The manhunt slowed as authorities collected surveillance video, hoping to learn more about the three alleged suspects. One video allowed them to identify three suspects who fit the description Gliniewicz gave. However, upon interviewing them, authorities determined they all had alibis and were not involved in the officer's death. The total cost of the search is estimated at $300,000, WGN reported.

Two weeks after Gliniewicz's death, Fox News reported he had committed suicide, citing two anonymous sources. At the time, Covelli told Newsweek authorities were still treating the incident as a homicide investigation, adding the case was "very active" and "complex."

"Gliniewicz had been stealing and laundering money from the police fund," Lake County Major Crimes Task Force commander George Filenko said at the press conference. He used the money for vacations, personal loans and adult websites. Thousands of pages of phone and financial records were reviewed during the two month investigation into Gliniewicz's death.

The laundering scheme was ongoing for seven years and two others are believed to have been involved. Authorities are still investigating the involvement of these two individuals and their identities were not disclosed. At the time of his suicide, the police department was conducting an internal audit. "Eventually, they would've been discovered," Filenko said of Gliniewicz and his two co-conspirators.

On Wednesday, authorities conclusively determined there was no evidence of a struggle despite previously believing there had been. The coroner said Gliniewicz shot himself twice—once in the side and again in the chest—with his own weapon. A bulletproof vest he was wearing at the time stopped one of the bullets.
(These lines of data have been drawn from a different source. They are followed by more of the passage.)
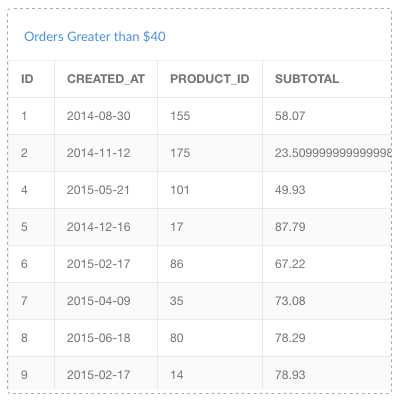
Task: Click the date cell 2014-08-30
Action: pyautogui.click(x=99, y=116)
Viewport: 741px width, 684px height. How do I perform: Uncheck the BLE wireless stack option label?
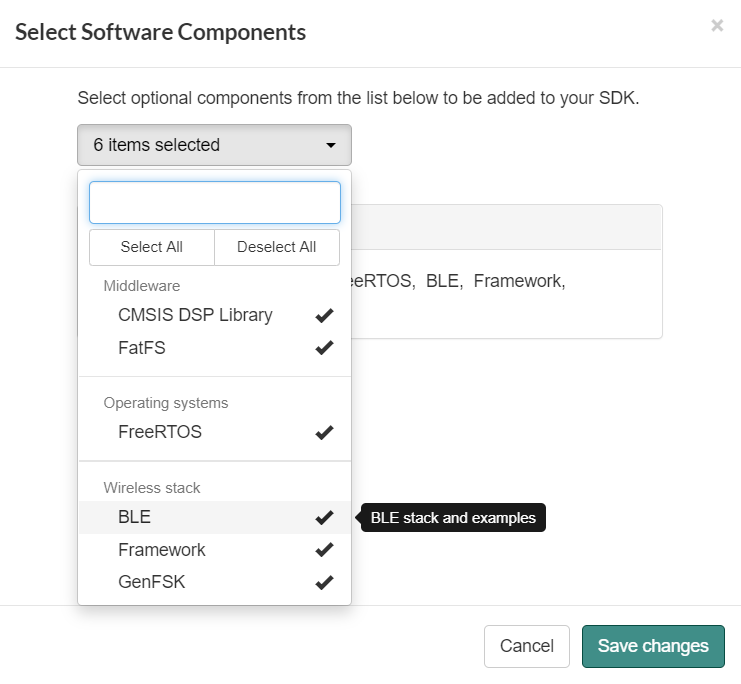(135, 518)
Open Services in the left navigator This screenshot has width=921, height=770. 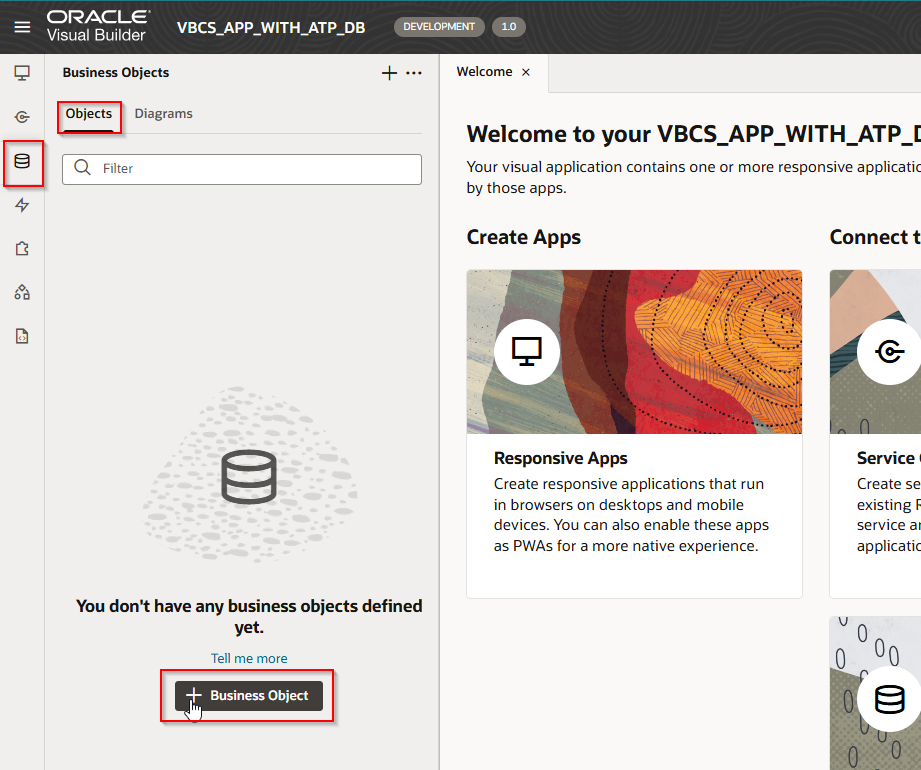pyautogui.click(x=22, y=117)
When rumors about his suicide began in September, Gliniewicz's wife, Mel, said she didn't believe it could be true. "There are things that were happening in our life that people who are going to commit suicide would never do," she told WGN, adding that her husband had applied for police chief jobs in other towns. Gliniewicz had four sons. When asked if his widow was aware of the laundering scheme, Filenko deferred the question, citing an ongoing investigation. He noted she did cooperate with investigators.

Gliniewicz "committed the ultimate betrayal," Filenko said. "This is the first time that I feel ashamed by the acts of another police officer."

This story has been updated to include new information from Wednesday's press conference.